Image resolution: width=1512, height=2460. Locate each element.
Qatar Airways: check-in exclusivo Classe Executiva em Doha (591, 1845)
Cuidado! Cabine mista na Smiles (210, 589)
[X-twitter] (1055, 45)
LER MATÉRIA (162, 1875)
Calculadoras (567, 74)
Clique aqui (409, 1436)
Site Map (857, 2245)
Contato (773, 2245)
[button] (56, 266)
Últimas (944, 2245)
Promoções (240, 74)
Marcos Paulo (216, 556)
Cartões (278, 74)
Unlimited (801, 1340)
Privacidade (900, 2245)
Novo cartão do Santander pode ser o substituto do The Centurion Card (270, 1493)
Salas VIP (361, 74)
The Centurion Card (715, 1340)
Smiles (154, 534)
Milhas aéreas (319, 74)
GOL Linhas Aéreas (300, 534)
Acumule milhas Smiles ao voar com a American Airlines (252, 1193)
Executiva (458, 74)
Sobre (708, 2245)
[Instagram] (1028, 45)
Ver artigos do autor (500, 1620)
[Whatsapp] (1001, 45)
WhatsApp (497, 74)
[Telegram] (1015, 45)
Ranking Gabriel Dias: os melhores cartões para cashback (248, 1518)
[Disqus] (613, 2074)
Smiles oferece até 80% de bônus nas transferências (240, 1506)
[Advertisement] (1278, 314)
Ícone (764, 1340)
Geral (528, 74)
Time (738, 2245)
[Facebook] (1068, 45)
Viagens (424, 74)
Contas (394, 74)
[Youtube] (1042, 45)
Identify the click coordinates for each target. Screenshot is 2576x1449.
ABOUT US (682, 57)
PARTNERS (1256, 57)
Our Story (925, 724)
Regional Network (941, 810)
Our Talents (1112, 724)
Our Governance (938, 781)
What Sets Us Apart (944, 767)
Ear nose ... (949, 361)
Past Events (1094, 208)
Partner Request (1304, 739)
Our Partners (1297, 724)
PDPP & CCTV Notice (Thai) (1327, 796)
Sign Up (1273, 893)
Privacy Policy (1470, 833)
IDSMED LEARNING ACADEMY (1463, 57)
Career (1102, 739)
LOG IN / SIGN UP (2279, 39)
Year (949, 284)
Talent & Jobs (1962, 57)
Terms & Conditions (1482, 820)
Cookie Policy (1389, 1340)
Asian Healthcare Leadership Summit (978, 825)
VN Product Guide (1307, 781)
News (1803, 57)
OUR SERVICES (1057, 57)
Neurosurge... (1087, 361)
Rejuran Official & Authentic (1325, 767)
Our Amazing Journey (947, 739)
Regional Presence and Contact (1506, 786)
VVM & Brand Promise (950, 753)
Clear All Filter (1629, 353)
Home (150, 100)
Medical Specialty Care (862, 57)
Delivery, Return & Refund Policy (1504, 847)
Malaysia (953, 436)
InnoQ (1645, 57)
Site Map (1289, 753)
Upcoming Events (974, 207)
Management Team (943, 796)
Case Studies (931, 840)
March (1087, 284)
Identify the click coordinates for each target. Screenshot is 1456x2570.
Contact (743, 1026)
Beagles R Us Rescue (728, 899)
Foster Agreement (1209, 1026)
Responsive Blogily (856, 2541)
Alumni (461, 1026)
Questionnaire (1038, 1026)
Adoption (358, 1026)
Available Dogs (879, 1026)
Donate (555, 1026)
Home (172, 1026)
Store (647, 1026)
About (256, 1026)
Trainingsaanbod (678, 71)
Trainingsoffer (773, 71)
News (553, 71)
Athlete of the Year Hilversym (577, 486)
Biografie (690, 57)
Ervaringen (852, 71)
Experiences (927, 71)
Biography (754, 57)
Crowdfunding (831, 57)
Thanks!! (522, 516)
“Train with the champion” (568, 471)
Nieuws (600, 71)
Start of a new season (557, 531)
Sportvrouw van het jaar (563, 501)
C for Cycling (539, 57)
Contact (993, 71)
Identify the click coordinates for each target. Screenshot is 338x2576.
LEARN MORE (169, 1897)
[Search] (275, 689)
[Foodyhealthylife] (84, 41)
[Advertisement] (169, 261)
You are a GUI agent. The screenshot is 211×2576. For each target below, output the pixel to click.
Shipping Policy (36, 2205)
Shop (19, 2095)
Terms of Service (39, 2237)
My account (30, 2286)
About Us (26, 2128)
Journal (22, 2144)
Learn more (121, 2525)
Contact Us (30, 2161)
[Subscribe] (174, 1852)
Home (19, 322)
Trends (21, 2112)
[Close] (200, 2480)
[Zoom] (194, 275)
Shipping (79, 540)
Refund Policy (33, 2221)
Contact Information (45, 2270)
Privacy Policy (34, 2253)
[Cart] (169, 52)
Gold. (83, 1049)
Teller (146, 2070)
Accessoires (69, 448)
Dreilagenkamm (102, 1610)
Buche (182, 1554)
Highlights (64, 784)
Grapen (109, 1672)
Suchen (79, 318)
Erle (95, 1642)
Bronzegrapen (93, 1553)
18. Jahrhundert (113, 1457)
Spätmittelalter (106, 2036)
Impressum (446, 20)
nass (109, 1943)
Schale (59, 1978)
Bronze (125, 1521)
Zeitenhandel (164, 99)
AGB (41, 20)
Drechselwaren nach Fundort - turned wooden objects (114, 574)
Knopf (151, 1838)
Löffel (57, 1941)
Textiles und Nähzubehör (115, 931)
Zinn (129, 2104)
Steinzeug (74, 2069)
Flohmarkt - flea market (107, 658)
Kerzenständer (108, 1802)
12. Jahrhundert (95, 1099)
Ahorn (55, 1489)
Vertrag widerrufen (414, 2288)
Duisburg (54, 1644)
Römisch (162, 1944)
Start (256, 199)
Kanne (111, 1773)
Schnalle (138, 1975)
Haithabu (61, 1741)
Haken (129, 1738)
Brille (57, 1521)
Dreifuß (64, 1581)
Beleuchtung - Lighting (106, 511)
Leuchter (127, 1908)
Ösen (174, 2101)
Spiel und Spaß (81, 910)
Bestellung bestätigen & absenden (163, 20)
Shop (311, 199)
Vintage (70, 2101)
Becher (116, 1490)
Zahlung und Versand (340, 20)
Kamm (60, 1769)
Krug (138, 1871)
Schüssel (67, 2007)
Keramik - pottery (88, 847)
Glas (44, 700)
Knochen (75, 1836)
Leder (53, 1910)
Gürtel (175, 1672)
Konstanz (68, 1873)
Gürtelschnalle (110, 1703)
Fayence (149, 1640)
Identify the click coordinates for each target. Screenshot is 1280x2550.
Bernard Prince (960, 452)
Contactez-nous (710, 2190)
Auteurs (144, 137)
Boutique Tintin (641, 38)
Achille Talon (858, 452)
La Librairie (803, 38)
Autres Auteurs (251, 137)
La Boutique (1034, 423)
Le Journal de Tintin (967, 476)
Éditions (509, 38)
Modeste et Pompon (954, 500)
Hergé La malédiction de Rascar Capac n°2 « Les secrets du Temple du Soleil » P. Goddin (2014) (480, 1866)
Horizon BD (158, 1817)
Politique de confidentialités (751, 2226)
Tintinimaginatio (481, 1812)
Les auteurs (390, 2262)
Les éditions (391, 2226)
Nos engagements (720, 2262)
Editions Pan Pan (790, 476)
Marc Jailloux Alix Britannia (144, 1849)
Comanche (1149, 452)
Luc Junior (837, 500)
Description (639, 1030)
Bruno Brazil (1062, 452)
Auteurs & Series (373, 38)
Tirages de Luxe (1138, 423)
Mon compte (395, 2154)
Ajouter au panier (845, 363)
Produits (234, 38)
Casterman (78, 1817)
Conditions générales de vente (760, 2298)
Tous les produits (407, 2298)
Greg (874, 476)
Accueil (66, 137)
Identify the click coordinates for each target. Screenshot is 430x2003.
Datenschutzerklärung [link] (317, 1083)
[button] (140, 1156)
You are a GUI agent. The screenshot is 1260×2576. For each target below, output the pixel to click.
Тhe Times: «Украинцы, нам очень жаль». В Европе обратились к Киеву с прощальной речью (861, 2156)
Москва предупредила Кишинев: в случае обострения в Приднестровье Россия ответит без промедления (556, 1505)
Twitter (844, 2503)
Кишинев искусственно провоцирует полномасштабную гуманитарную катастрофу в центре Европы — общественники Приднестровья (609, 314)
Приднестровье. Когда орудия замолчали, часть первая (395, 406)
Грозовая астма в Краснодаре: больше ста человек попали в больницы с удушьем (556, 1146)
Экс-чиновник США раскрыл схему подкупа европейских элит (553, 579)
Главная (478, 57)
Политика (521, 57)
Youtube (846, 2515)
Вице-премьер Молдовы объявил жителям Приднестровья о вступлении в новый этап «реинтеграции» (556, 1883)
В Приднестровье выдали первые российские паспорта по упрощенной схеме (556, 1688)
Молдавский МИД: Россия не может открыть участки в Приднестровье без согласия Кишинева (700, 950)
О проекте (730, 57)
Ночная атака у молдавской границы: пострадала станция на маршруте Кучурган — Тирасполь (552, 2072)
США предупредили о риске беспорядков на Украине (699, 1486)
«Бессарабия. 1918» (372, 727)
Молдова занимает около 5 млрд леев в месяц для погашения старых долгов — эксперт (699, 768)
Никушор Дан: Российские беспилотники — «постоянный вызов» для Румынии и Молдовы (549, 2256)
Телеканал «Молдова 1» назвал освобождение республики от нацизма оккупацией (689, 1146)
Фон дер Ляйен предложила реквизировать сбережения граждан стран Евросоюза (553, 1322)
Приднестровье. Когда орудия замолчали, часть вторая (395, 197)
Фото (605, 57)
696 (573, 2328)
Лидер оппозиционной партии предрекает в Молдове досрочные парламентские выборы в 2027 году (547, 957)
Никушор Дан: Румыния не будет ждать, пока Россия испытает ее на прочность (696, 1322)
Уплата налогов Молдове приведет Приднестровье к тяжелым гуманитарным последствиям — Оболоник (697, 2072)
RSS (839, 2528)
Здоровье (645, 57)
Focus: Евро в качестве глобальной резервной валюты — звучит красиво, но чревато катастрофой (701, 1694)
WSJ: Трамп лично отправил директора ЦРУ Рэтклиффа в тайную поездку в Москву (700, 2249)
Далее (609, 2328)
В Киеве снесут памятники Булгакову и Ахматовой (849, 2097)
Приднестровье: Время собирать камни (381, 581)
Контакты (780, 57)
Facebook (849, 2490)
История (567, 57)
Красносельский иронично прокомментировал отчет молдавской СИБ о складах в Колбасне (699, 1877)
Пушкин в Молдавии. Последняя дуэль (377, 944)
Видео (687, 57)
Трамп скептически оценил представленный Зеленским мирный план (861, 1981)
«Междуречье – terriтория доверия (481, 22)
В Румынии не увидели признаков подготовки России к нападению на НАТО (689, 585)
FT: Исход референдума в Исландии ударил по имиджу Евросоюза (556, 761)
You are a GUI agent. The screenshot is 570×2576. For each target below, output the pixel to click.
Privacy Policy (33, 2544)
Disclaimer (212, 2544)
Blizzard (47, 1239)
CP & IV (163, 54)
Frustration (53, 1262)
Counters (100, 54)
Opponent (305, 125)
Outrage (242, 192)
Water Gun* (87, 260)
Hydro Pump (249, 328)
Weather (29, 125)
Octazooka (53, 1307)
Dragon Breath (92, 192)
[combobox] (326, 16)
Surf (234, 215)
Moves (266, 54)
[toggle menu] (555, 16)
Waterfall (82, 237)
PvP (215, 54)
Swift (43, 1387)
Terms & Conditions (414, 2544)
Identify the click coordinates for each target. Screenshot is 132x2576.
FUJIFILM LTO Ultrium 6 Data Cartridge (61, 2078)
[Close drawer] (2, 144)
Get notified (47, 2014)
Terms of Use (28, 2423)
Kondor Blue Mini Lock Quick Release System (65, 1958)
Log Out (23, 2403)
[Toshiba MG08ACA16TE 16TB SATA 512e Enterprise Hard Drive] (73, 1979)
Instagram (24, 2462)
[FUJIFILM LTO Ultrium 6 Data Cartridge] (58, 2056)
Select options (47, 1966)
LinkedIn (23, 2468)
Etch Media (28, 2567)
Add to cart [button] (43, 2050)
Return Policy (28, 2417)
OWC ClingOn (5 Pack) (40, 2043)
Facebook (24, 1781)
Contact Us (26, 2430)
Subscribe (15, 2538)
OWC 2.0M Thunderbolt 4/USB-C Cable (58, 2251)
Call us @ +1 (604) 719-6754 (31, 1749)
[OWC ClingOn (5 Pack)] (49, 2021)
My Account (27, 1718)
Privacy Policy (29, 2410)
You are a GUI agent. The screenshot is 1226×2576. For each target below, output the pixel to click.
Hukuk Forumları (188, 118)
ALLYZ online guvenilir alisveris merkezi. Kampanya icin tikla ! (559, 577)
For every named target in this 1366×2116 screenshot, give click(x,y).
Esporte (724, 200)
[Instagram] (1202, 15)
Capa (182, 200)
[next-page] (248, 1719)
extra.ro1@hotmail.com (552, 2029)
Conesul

--------------------------------------------------

WHAT THE TASK REQUIRES:
All that is wanted is the stretch of lines above from the one containing "nass (109, 1943)" through the one containing "Bruno Brazil (1062, 452)", duplicated exactly.

YOUR SOLUTION:
nass (109, 1943)
Schale (59, 1978)
Bronze (125, 1521)
Zeitenhandel (164, 99)
AGB (41, 20)
Drechselwaren nach Fundort - turned wooden objects (114, 574)
Knopf (151, 1838)
Löffel (57, 1941)
Textiles und Nähzubehör (115, 931)
Zinn (129, 2104)
Steinzeug (74, 2069)
Flohmarkt - flea market (107, 658)
Kerzenständer (108, 1802)
12. Jahrhundert (95, 1099)
Ahorn (55, 1489)
Vertrag widerrufen (414, 2288)
Duisburg (54, 1644)
Römisch (162, 1944)
Start (256, 199)
Kanne (111, 1773)
Schnalle (138, 1975)
Haithabu (61, 1741)
Haken (129, 1738)
Brille (57, 1521)
Dreifuß (64, 1581)
Beleuchtung - Lighting (106, 511)
Leuchter (127, 1908)
Ösen (174, 2101)
Spiel und Spaß (81, 910)
Bestellung bestätigen & absenden (163, 20)
Shop (311, 199)
Vintage (70, 2101)
Becher (116, 1490)
Zahlung und Versand (340, 20)
Kamm (60, 1769)
Krug (138, 1871)
Schüssel (67, 2007)
Keramik - pottery (88, 847)
Glas (44, 700)
Knochen (75, 1836)
Leder (53, 1910)
Gürtel (175, 1672)
Konstanz (68, 1873)
Gürtelschnalle (110, 1703)
Fayence (149, 1640)
Identify the click coordinates for each target. Screenshot is 1280x2550.
Bernard Prince (960, 452)
Contactez-nous (710, 2190)
Auteurs (144, 137)
Boutique Tintin (641, 38)
Achille Talon (858, 452)
La Librairie (803, 38)
Autres Auteurs (251, 137)
La Boutique (1034, 423)
Le Journal de Tintin (967, 476)
Éditions (509, 38)
Modeste et Pompon (954, 500)
Hergé La malédiction de Rascar Capac n°2 « Les secrets du Temple du Soleil » P. Goddin (2014) (480, 1866)
Horizon BD (158, 1817)
Politique de confidentialités (751, 2226)
Tintinimaginatio (481, 1812)
Les auteurs (390, 2262)
Les éditions (391, 2226)
Nos engagements (720, 2262)
Editions Pan Pan (790, 476)
Marc Jailloux Alix Britannia (144, 1849)
Comanche (1149, 452)
Luc Junior (837, 500)
Description (639, 1030)
Bruno Brazil (1062, 452)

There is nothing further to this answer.